Culture Magazine
A pretty pastoral scene in Brittany ... except there's something not right about those trees.
A jetty leads nowhere.
Landing stages stretch out into the void.
This is the Lac de Guerledan, a 300-hectare freshwater lake formed by the building of a hydroelectric barrage in the 1920s. At the time, the scattered rural population had little access to - or apparent interest in - electricity. However, if the towns were to be supplied then a Breton source of power was needed - and the dam was proposed. Ground was broken in 1923, and the construction site formally opened in 1924, although work would not be completed until 1930.
While much maintenance can be carried out on a regular basis, some tasks require the emptying of the lake. It used to be a ten-yearly event, but improvements in technology mean that it's thirty years since the last emptying; and it will be at least as long until the next one. This, then, was a once-in-a-lifetime opportunity to stroll along the lake bed.
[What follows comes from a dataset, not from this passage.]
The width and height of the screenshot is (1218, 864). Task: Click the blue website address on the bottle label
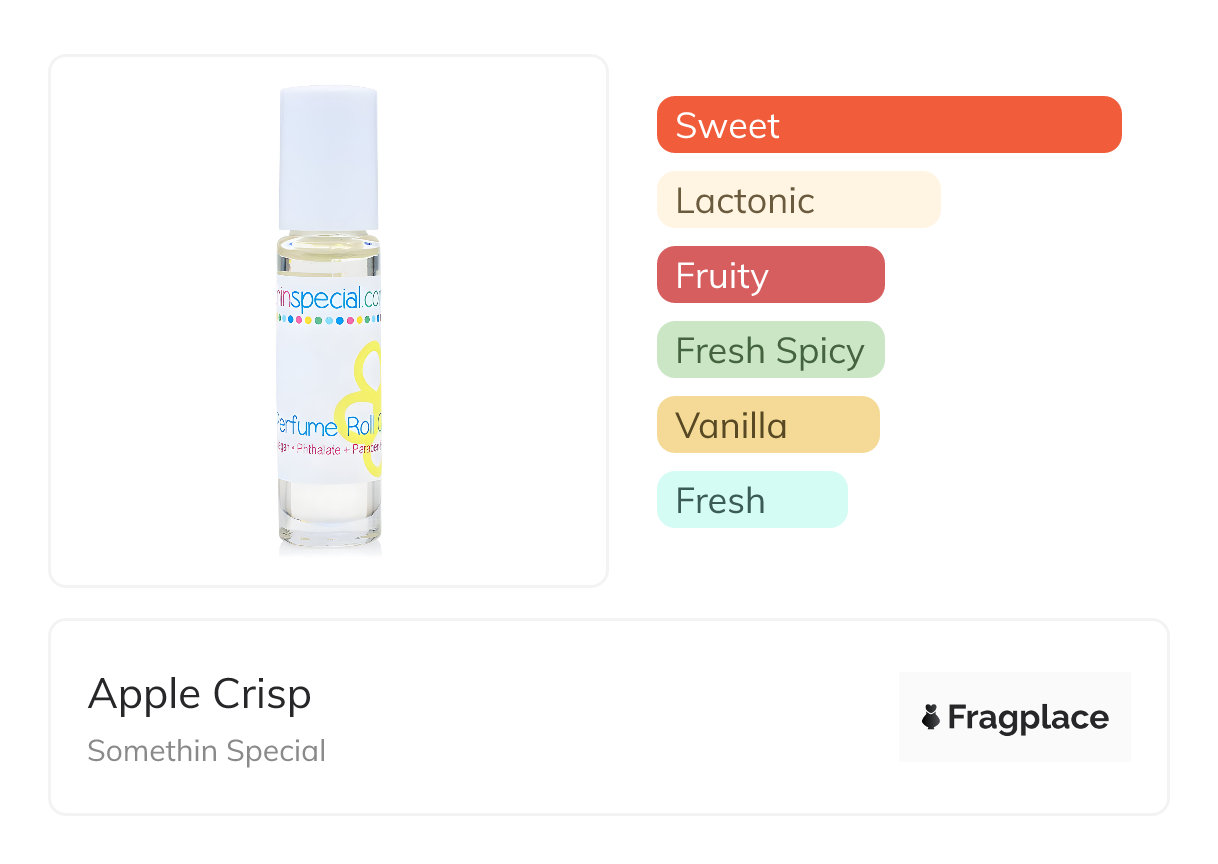(328, 298)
Drowned homes and orchards have reappeared for the summer.
The locks, now dry, are a reminder that before the lake was formed, the Nantes-Brest Canal ran through. (For this stretch, it followed the course of the river Blavet.)
The cause of this transformation, the barrage is undergoing a complete technical examination to ensure its long-term safety. Works can be carried out more easily, and otherwise-inaccessible areas inspected.
The lake will refill naturally from the end of the summer. In the meantime, however, it offers one of Brittany's strangest landscapes.